Compito 1 >> Trascrivi come elenco numerato, senza le righe vuote, la parte dei record che inizia con la riga contenente "Given: Open the three-dot" e finisce con la riga contenente "Looking at the screenshot, I should (393, 363).".

Estratto selezionato >>
┄┄┄┄┄┄┄┄┄┄

Risorse e vulnerabilità

  • Perdite idriche in rete: oltre 50% in alcune aree
  • Produzione petrolifera (Val d'Agri + Tempa Rossa): - 70% del greggio nazionale
  • Occupati diretti nell’estrazione: < 2.000

Fonti: ISTAT, SVIMEZ, Banca d'Italia, ARERA, Regione Basilicata

 

 

Seconda Tabella: Calo della produzione a Melfi: dati e tendenze

  • Primo trimestre 2025: la produzione è scesa a 8.890 unità, con una flessione del –64,6% rispetto allo stesso periodo del 2024 e del –86% rispetto al 2019. Primi sei mesi del 2025: la produzione ha registrato un calo di circa –58%, confermando il trend negativo già evidenziato nel 2024.

┄┄┄┄┄┄┄┄┄┄

Dati da elaborare >>
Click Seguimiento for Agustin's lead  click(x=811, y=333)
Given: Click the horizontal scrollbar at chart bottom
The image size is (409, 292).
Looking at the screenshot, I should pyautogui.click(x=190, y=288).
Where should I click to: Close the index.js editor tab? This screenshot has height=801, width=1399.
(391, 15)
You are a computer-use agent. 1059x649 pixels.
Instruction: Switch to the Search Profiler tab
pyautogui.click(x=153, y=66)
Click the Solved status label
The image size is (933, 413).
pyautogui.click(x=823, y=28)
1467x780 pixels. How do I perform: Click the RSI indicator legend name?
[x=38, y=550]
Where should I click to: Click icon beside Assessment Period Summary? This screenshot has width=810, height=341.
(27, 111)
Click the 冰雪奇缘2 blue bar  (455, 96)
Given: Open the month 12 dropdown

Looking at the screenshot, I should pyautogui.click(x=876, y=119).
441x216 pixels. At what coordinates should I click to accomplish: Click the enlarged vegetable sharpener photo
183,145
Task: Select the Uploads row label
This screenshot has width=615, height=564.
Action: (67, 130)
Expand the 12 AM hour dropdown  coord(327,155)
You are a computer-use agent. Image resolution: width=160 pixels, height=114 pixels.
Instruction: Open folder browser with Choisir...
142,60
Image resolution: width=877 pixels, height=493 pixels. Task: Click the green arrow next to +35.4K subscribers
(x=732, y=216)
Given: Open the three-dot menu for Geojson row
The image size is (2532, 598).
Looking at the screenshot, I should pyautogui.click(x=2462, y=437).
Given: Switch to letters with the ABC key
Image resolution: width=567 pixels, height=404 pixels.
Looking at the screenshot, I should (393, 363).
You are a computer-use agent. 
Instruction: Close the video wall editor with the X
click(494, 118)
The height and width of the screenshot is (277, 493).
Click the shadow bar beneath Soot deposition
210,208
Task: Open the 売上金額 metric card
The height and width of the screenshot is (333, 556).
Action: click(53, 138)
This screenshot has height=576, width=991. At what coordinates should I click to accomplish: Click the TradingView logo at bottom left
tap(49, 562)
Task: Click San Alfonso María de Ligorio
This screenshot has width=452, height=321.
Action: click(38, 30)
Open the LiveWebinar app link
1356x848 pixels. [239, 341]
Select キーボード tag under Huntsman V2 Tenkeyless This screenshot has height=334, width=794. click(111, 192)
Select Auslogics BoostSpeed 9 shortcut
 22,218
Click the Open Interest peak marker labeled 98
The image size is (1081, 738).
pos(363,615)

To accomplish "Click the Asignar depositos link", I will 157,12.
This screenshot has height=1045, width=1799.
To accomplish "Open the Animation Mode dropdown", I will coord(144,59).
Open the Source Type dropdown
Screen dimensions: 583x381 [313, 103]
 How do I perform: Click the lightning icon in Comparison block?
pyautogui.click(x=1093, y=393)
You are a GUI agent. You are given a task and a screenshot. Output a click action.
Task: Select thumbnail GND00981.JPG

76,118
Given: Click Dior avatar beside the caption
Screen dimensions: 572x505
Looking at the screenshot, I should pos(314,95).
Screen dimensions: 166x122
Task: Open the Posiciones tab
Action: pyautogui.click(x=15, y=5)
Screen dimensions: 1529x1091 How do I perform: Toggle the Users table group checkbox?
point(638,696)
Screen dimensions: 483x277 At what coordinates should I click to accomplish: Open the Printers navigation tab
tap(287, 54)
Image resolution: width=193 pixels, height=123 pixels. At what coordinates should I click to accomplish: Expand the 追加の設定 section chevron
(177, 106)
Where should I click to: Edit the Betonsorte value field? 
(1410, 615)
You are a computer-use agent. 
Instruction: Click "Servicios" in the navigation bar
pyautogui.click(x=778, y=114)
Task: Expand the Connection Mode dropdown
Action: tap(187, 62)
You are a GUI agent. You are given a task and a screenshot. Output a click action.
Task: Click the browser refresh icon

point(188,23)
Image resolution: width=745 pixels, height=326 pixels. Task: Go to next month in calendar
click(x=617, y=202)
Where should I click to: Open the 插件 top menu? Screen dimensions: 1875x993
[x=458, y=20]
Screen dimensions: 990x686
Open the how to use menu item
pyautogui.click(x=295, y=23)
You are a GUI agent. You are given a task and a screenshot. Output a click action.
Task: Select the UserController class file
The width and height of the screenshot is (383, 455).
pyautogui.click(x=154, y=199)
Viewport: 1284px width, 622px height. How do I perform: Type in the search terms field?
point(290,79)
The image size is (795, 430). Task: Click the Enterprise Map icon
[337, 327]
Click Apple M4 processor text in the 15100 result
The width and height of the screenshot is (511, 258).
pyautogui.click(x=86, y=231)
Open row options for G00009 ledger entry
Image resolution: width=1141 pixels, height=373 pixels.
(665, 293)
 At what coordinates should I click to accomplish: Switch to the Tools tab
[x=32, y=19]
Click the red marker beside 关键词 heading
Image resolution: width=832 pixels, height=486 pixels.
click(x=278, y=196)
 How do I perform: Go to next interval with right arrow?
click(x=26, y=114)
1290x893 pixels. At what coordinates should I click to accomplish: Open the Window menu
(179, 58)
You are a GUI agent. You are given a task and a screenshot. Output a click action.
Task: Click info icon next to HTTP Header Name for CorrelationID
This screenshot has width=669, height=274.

┄┄┄┄┄┄┄┄┄┄

Compito 2 >>
Rispondi in base all'estratto selezionato:
(a) Quante unità sono state prodotte a Melfi nel primo trimestre 2025?
(b) Quanti sono gli occupati diretti nell'estrazione?
(c) Di quanto è calata la produzione nei primi sei mesi del 2025?

Soluzione 1 >>
1. Given: Open the three-dot menu for Geojson row
2. The image size is (2532, 598).
3. Looking at the screenshot, I should pyautogui.click(x=2462, y=437).
4. Given: Switch to letters with the ABC key
5. Image resolution: width=567 pixels, height=404 pixels.
6. Looking at the screenshot, I should (393, 363).

Soluzione 2 >>
(a) 8.890 unità.
(b) Meno di 2.000.
(c) Circa il 58%.